I’ve also confirmed this working on all Mac OS X operating systems going back to Snow Leopard 10.6.8.
You sir or ma’am are a lifesaver!
THANK YOU!!! Finally a fix.
Worked perfectly! Likewise on Mac OS 10.11.6
Nico, thank you so much, this also worked for me on 10.11.6 and Google Chrome 94.
@Nico
Thank you for that additional explanation! It took a bit of fiddling with my computer settings to get the file to be trusted, but I think I’ve done it, and when I click on links in Chrome they are now working. I am not exactly sure what I just did, but it appears I’ll be able to hang on to the old OS a bit longer!
WOW thank you. Also on Mac OS 10.11.6
Worked for me on Mac OS 10.11.6 – thanks!

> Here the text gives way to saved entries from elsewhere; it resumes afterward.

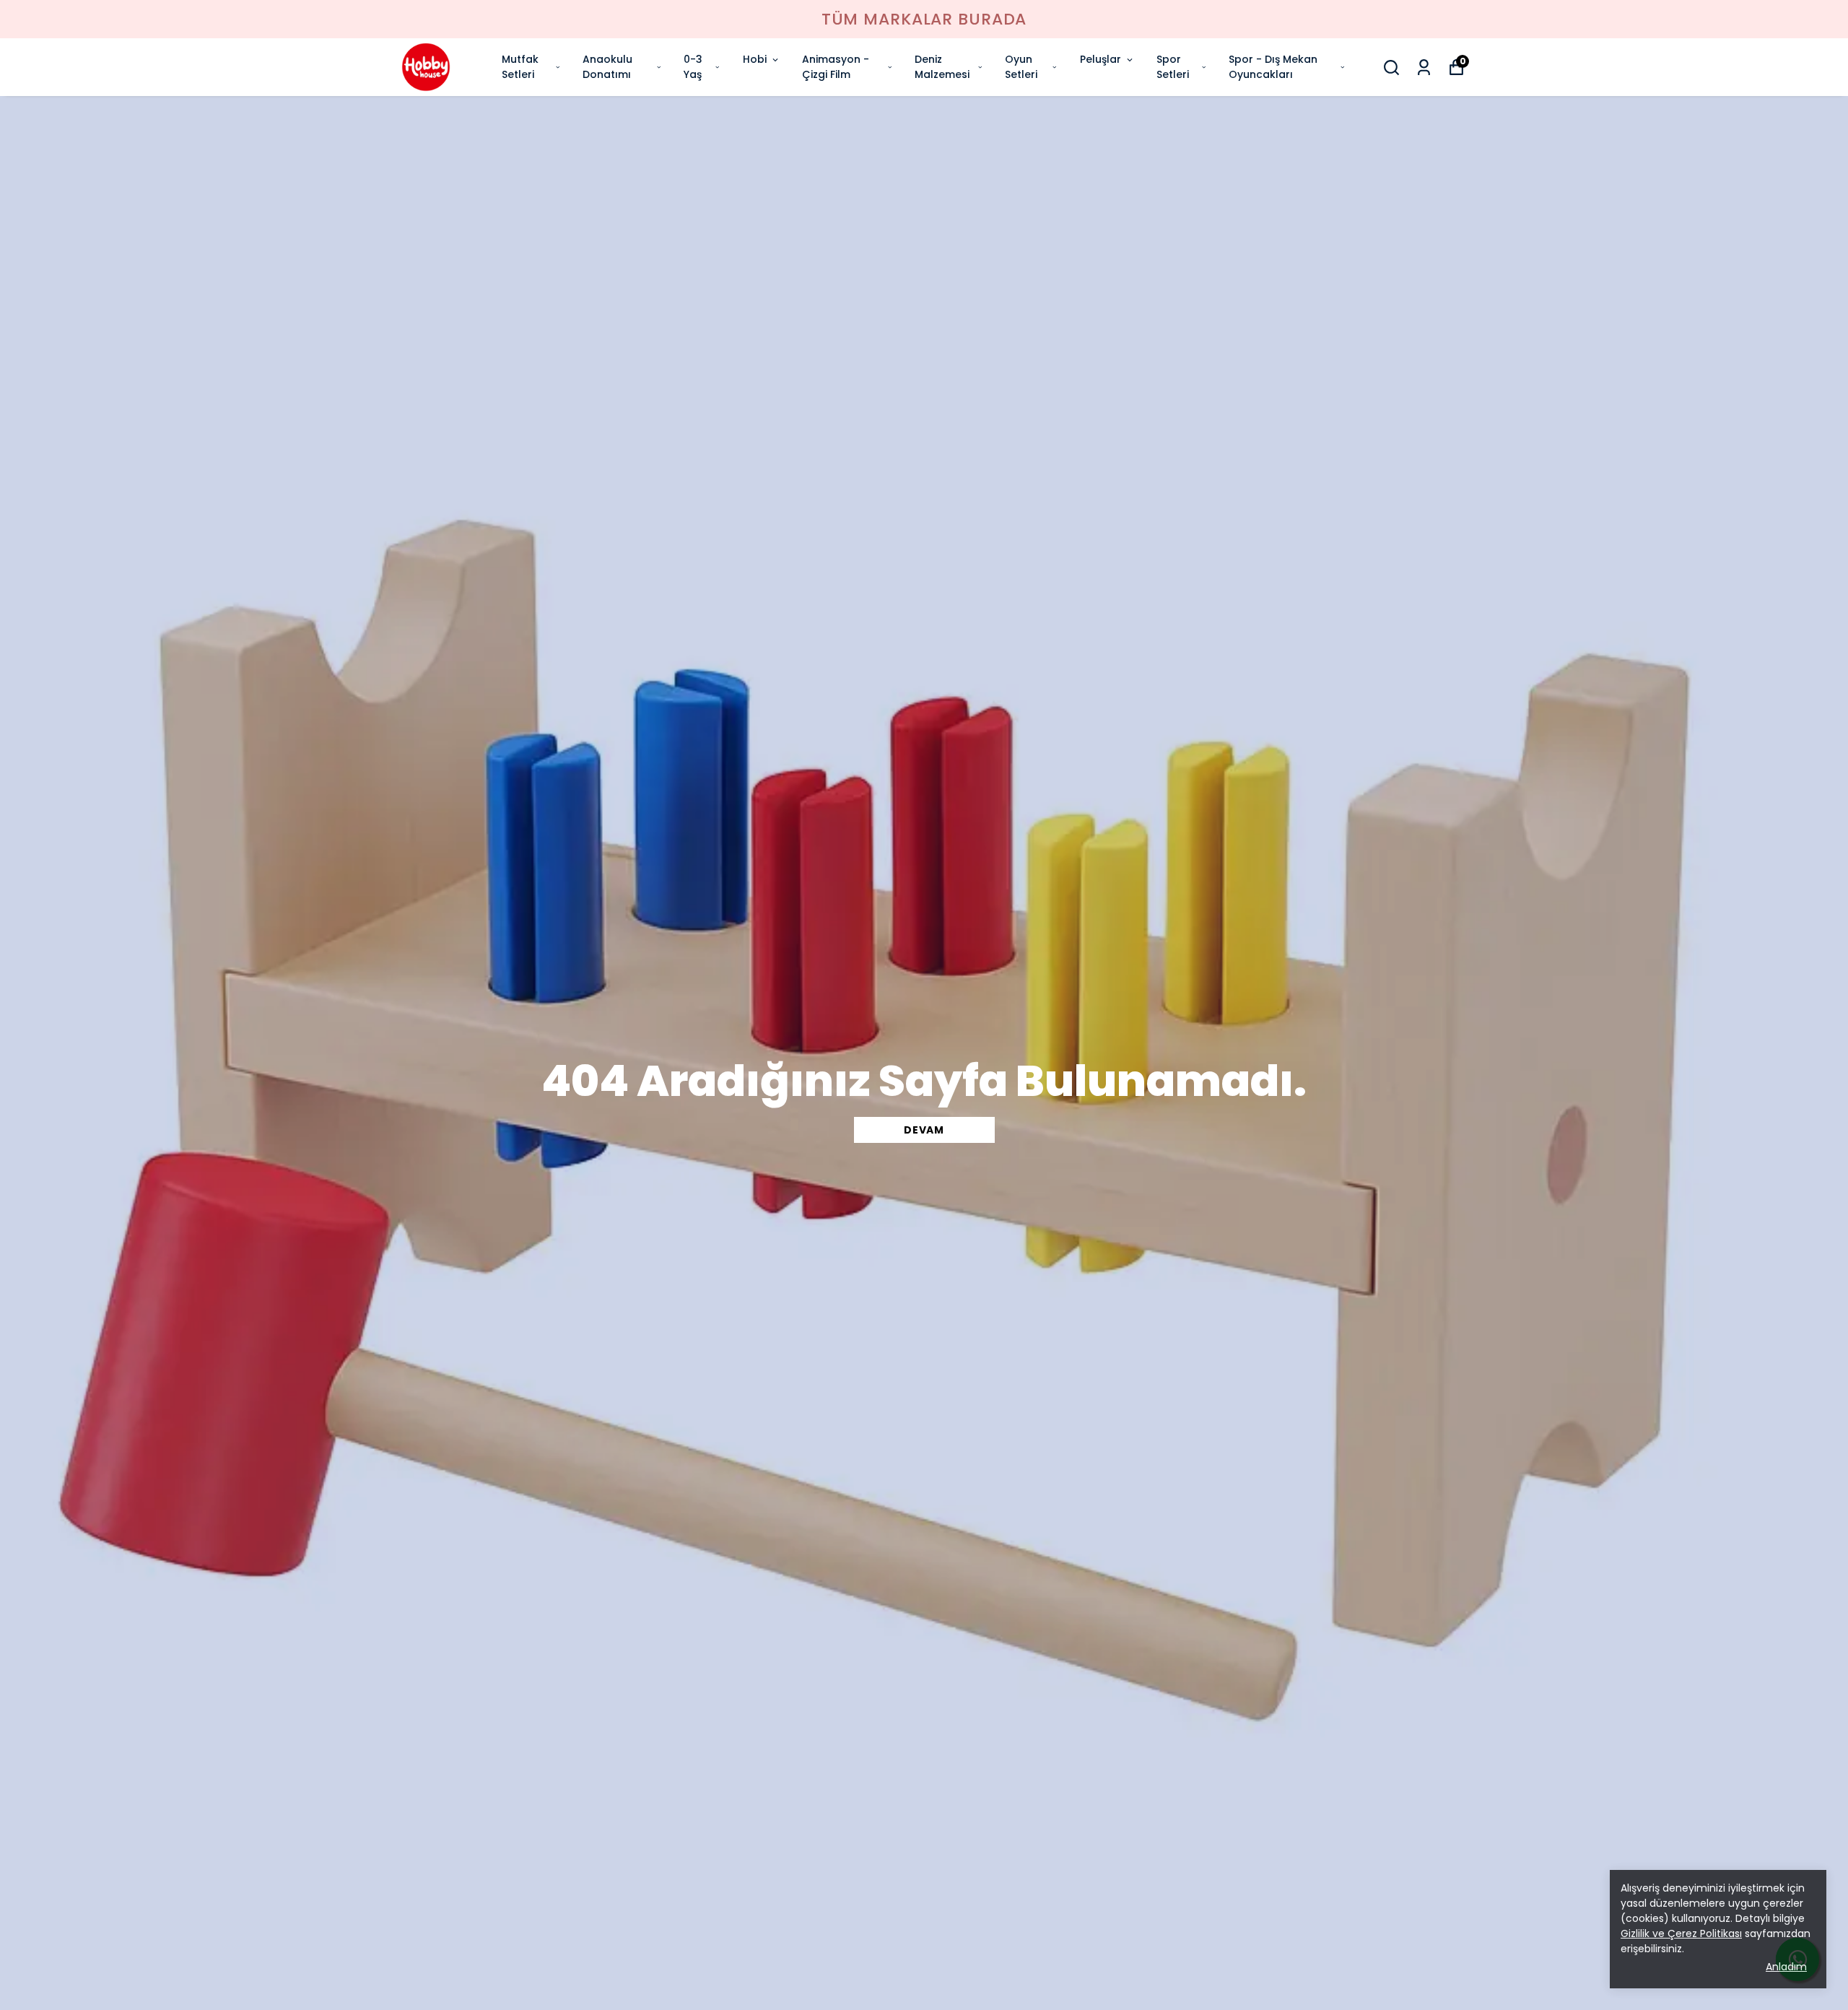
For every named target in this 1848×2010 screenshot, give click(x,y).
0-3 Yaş (693, 67)
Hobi (755, 59)
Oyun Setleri (1021, 67)
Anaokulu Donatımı (607, 67)
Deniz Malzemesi (942, 67)
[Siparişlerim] (1424, 67)
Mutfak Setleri (520, 67)
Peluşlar (1100, 59)
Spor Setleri (1172, 67)
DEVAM (924, 1130)
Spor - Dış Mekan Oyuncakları (1273, 67)
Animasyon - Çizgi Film (835, 67)
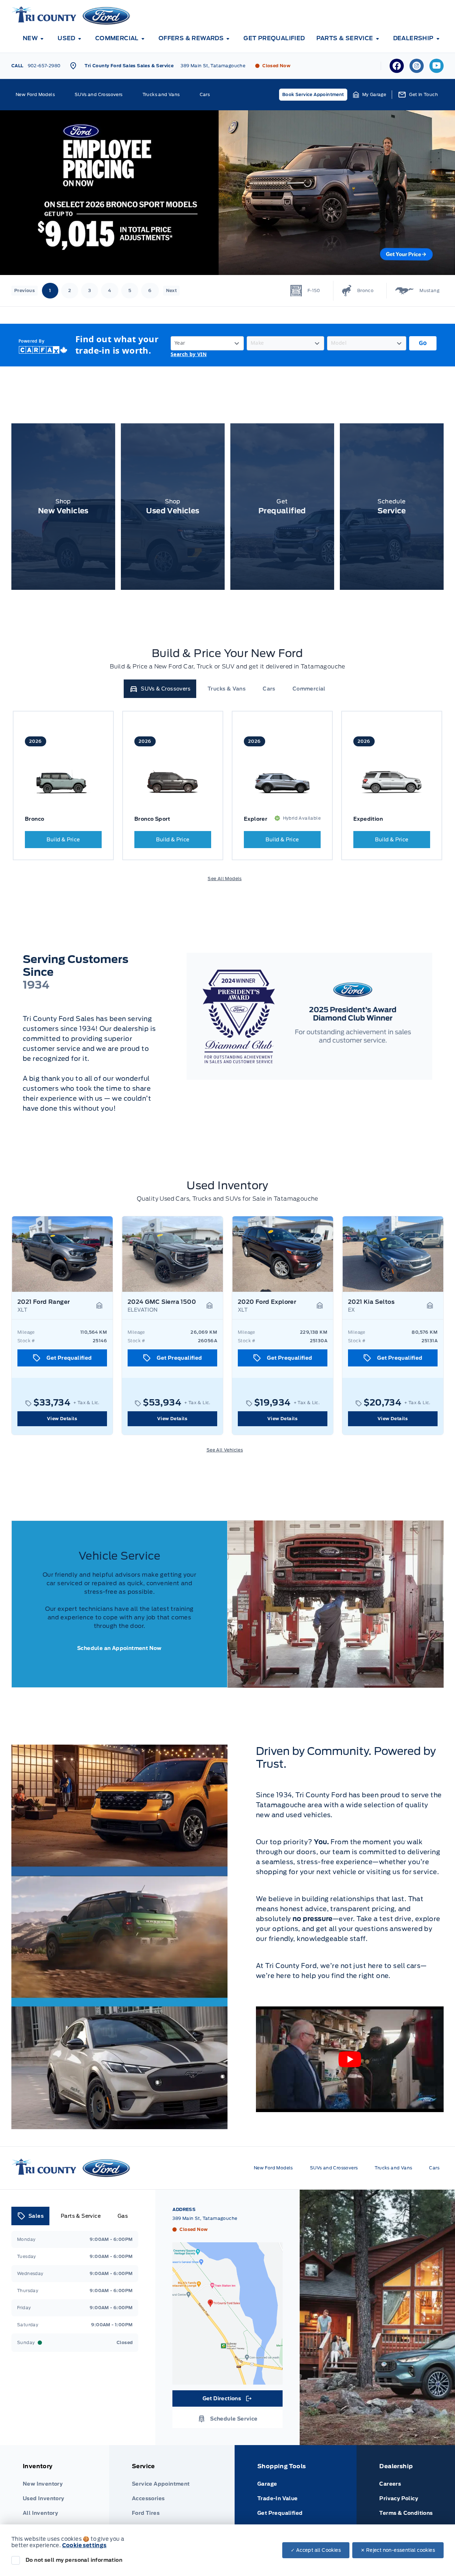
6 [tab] (149, 290)
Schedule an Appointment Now (119, 1648)
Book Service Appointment (313, 94)
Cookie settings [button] (84, 2545)
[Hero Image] (227, 192)
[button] (369, 94)
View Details (62, 1418)
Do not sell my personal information (74, 2560)
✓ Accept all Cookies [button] (316, 2550)
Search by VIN (189, 354)
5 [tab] (129, 290)
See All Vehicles (225, 1450)
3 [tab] (89, 290)
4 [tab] (109, 290)
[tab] (160, 688)
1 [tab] (50, 290)
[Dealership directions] (227, 2313)
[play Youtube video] (350, 2059)
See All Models (225, 878)
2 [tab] (69, 290)
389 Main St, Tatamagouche (213, 65)
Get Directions (227, 2400)
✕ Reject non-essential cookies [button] (398, 2550)
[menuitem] (34, 38)
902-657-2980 (44, 65)
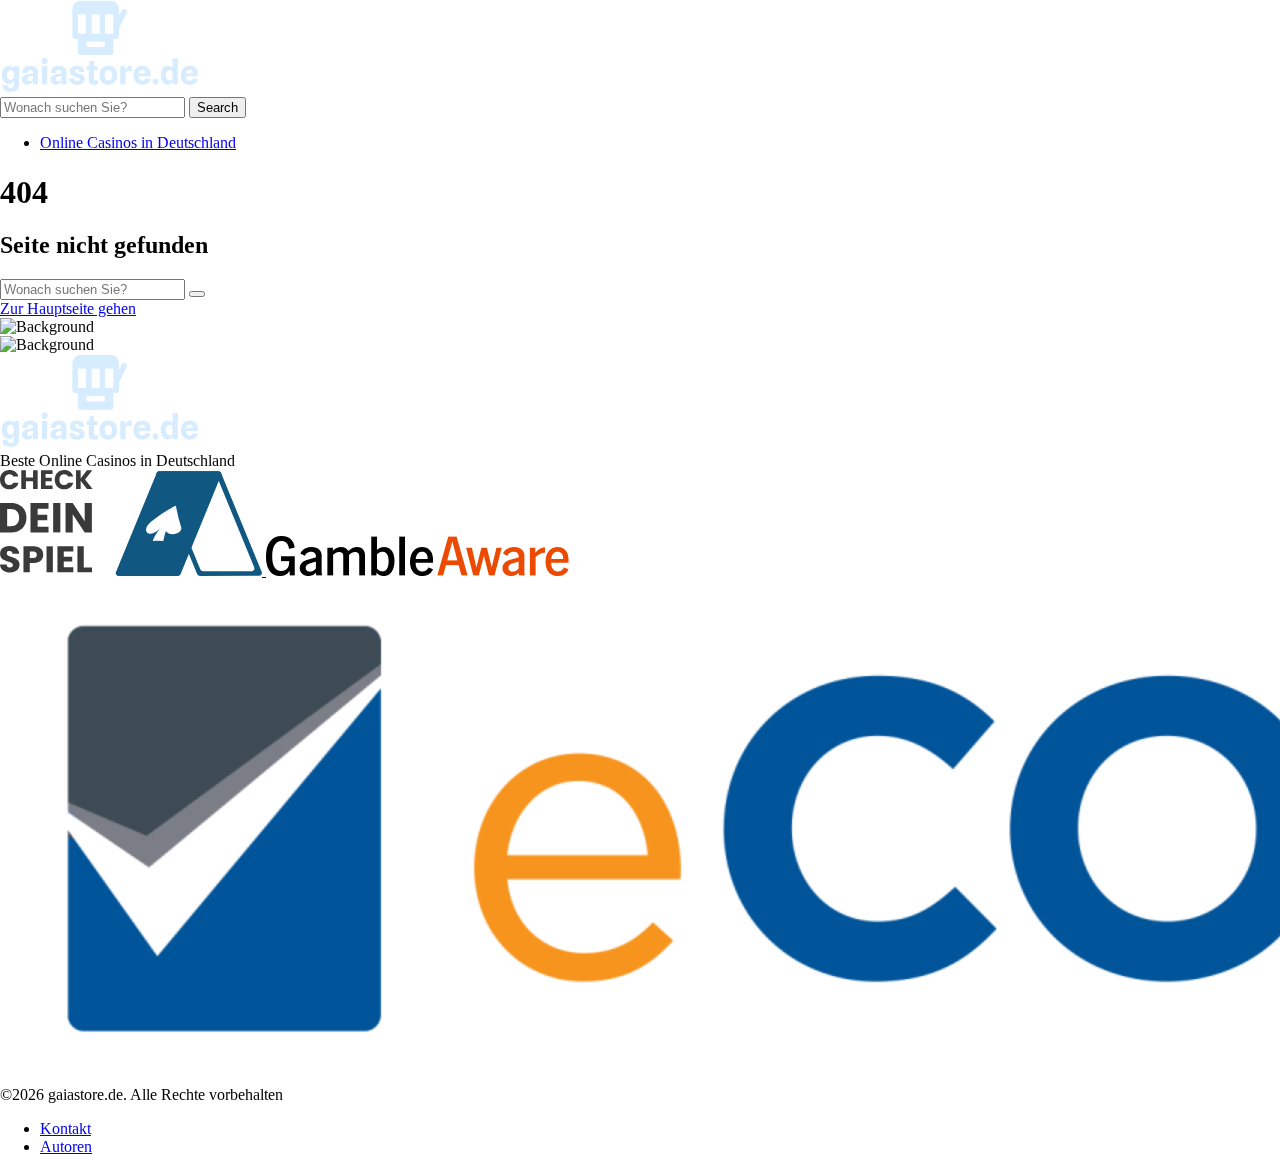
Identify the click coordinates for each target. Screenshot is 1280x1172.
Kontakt (65, 1128)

Ubuntu 14.04 LTS and up validate everything correctly, as long as all updates are applied and ESM is enabled.
@Martin
>It is not clear right now if users can do anything about the issue on their end.
Download the certificate ISRG Root X1 with Firefox and install it system wide?
Maybe a follow up article about how to do that on Windows/macOS.
https://letsencrypt.org/certificates/
Yes, we’re experiencing the issue on Mac 10.10.5 and on Chrome and Safari says it can’t establish a connection to the sites. I first noticed it when trying to access Wikipedia.
We are using fortinet firewall and windows 10, we are facing same issue of expired certificates.